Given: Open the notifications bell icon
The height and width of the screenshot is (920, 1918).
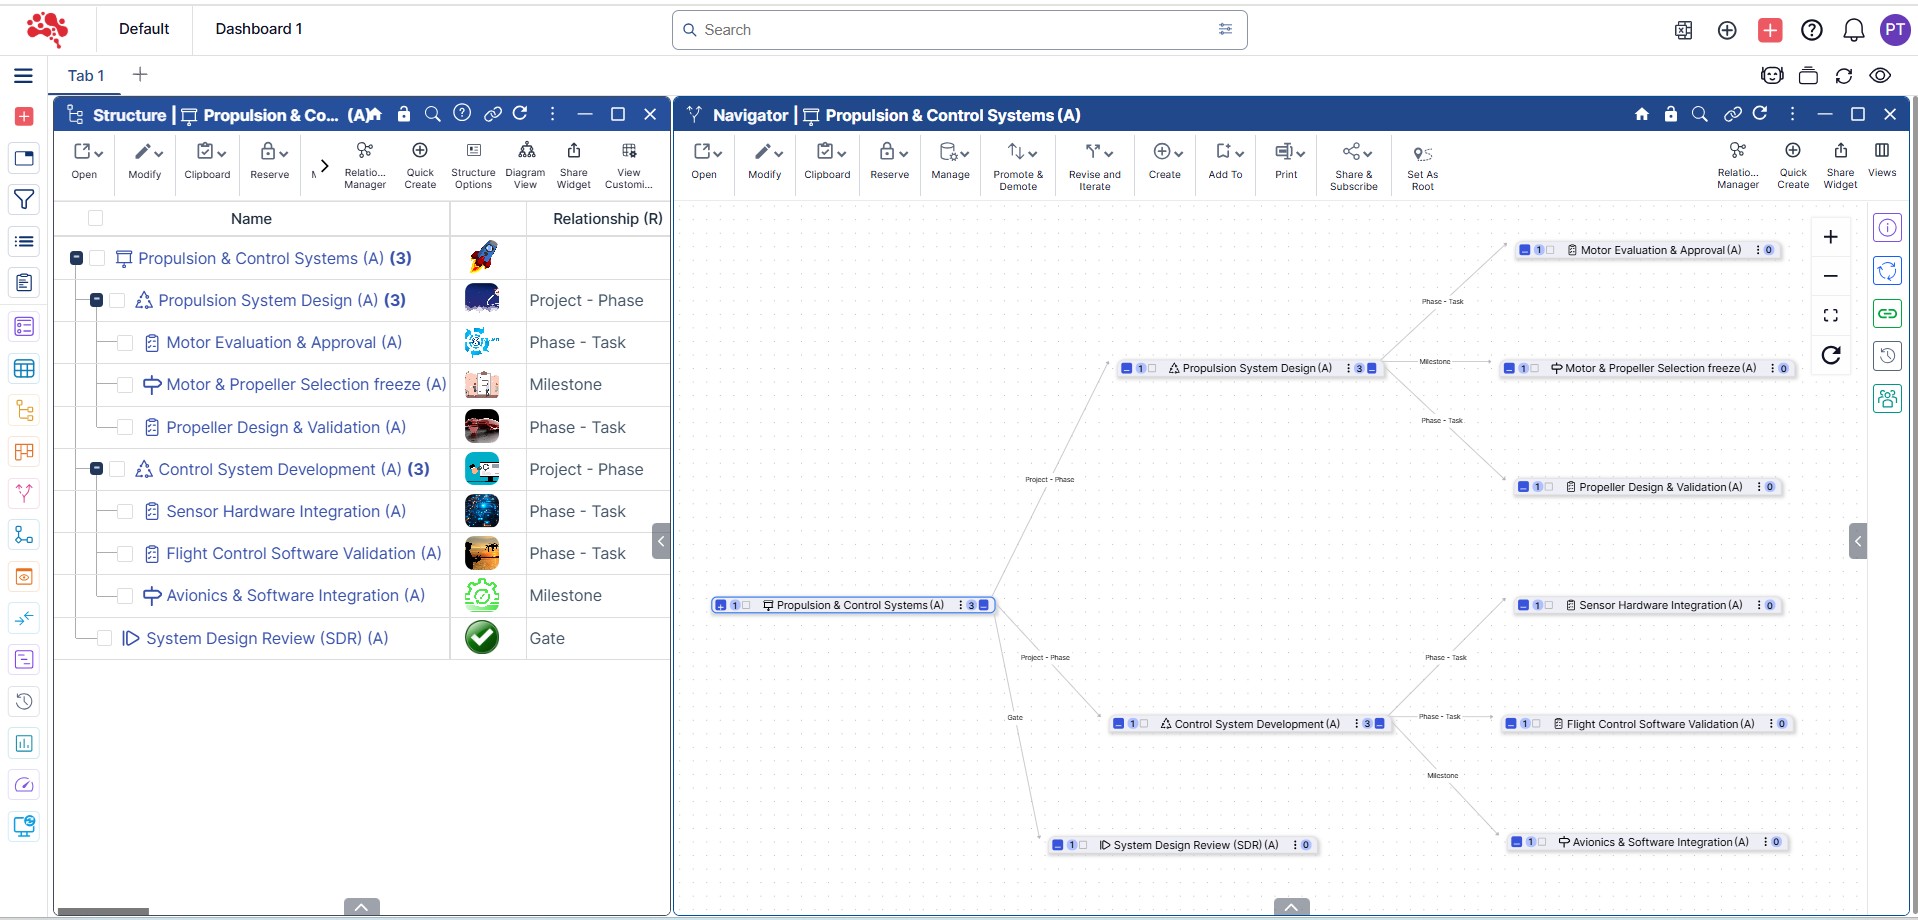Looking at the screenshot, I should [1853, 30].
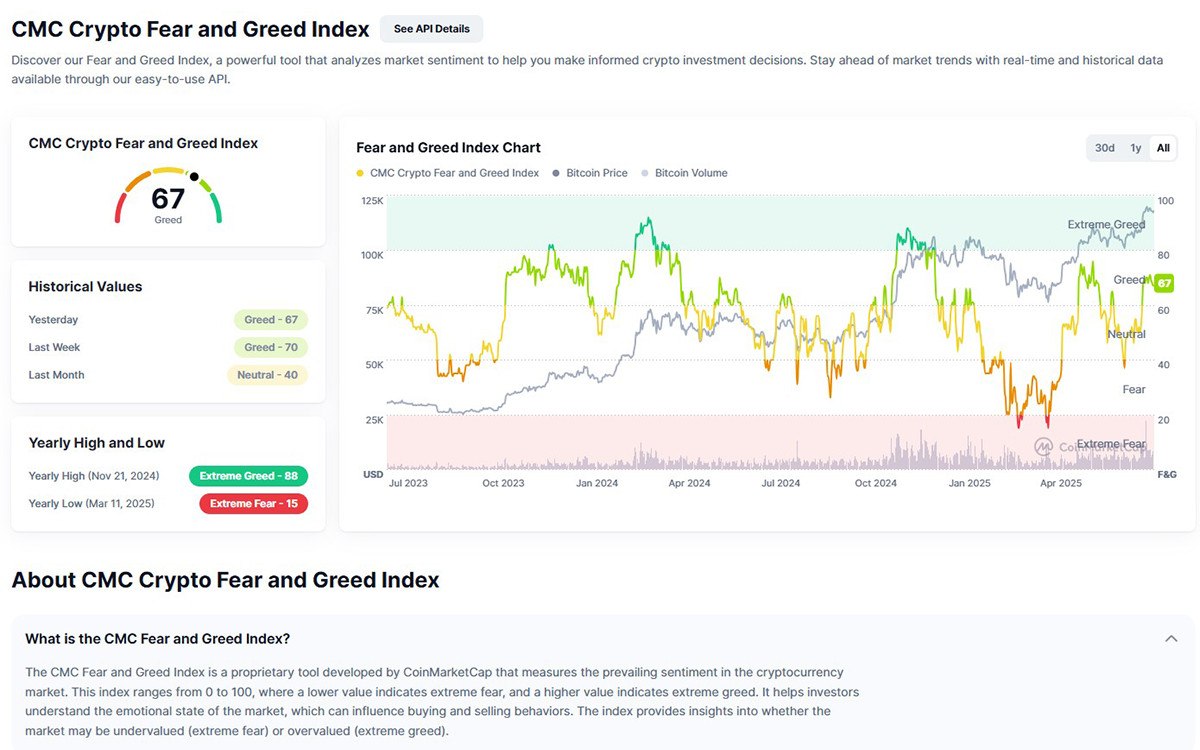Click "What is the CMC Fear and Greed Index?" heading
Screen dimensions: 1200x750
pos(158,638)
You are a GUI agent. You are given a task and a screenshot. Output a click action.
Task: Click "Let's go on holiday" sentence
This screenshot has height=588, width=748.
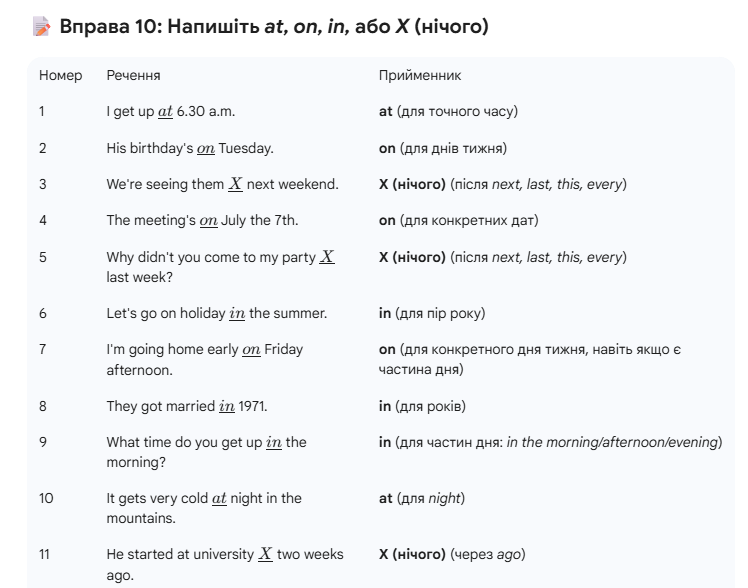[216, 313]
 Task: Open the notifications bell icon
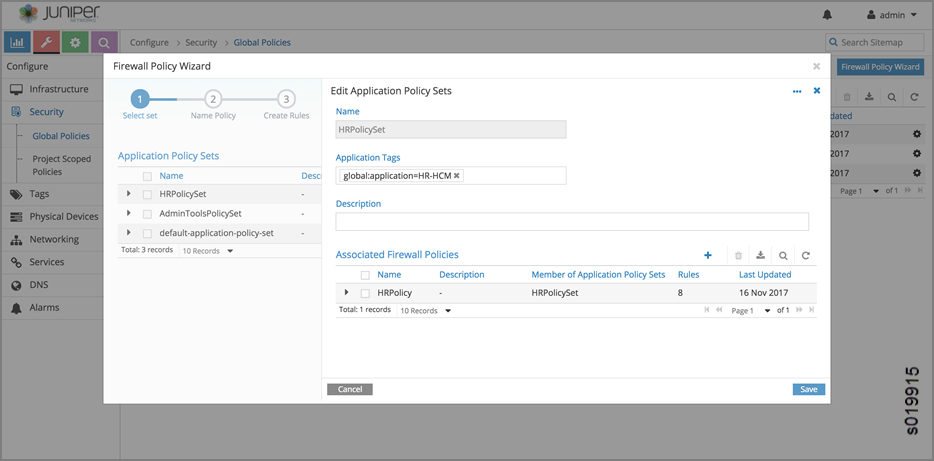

(YOUR INSTRUCTIONS): Leave the pictures out and output all of the data verbatim.

(SOLVED PROBLEM):
Given: Open the notifications bell icon
The height and width of the screenshot is (920, 1918).
Looking at the screenshot, I should [1853, 30].
Click "What is the CMC Fear and Greed Index?" heading
Screen dimensions: 1200x750
pos(158,638)
You are a GUI agent. You are given a task and a screenshot. Output a click action.
Task: Click "Let's go on holiday" sentence
This screenshot has height=588, width=748.
[216, 313]
 Task: Open the notifications bell icon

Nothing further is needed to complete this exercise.